Task objective – Your task is to transcribe exactly, and only, the lines running from the one with "You are a computer-use" to the end of the listing below, inclusive, with every picture left out.

··········

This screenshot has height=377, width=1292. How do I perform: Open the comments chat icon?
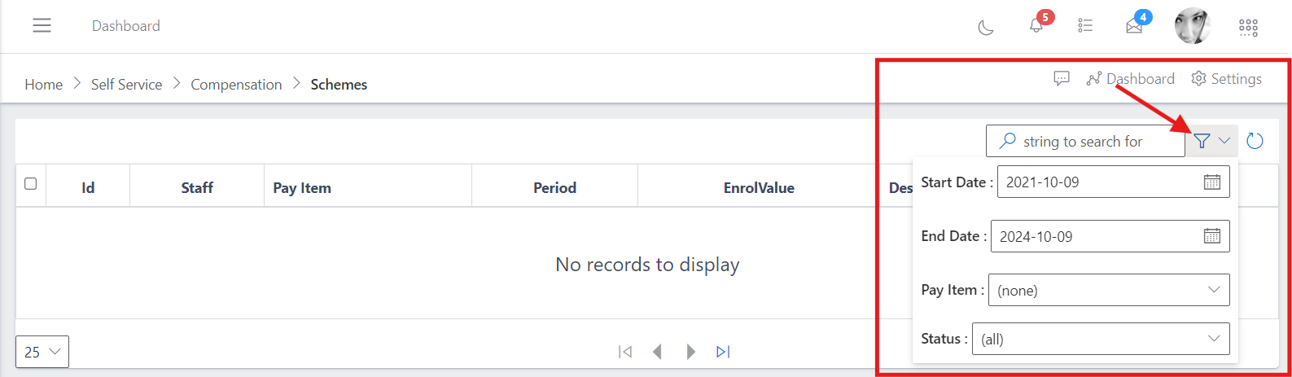tap(1062, 79)
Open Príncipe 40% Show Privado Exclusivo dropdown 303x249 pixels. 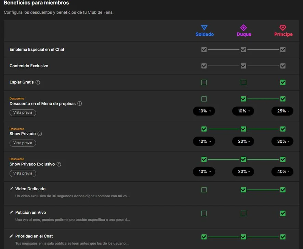[x=282, y=171]
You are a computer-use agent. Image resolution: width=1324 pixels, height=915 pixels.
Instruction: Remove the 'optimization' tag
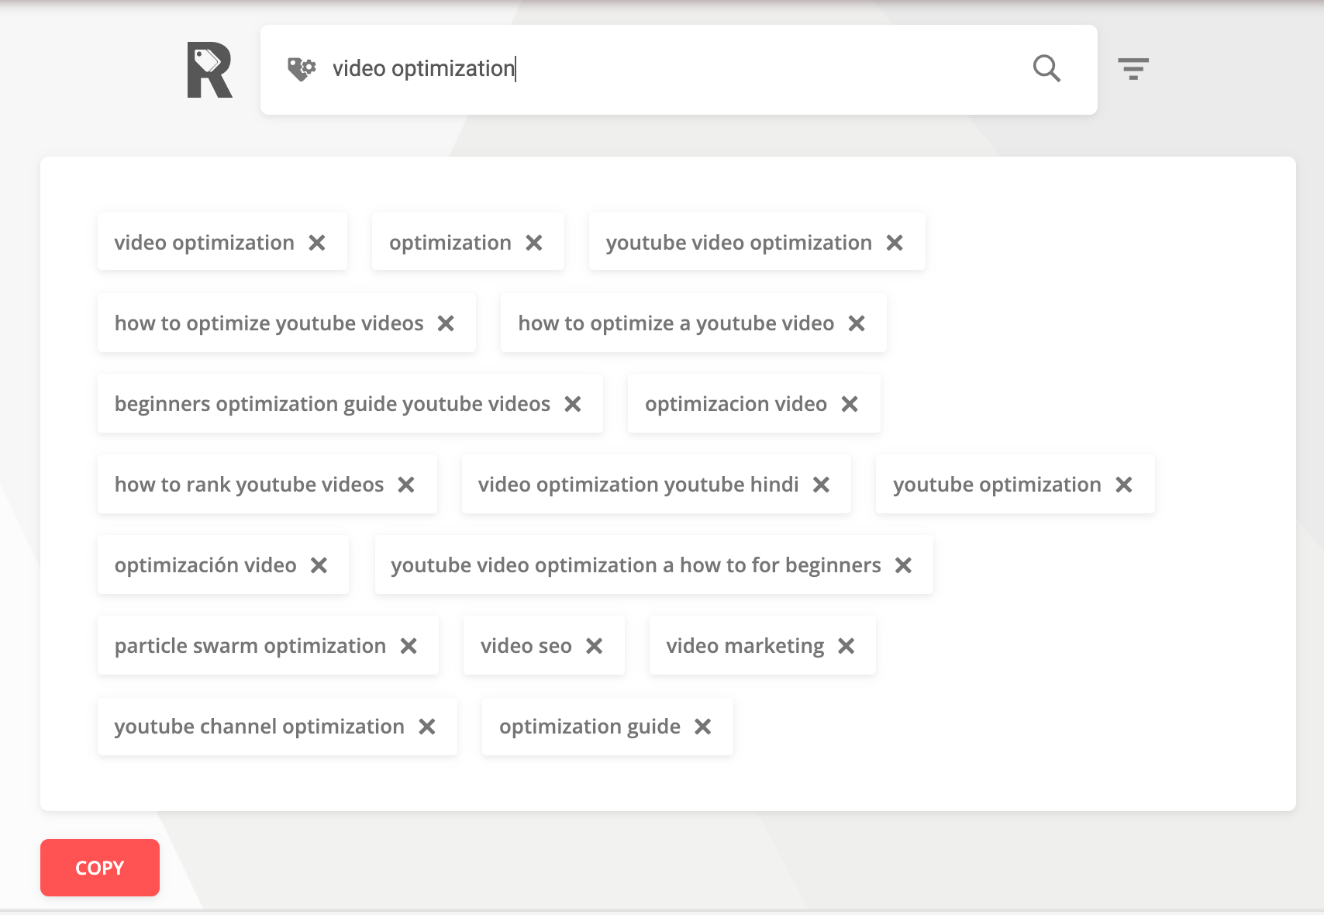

··········

Written answer –
You are a computer-use agent. Image resolution: width=1324 pixels, height=915 pixels.
Instruction: Remove the 'optimization' tag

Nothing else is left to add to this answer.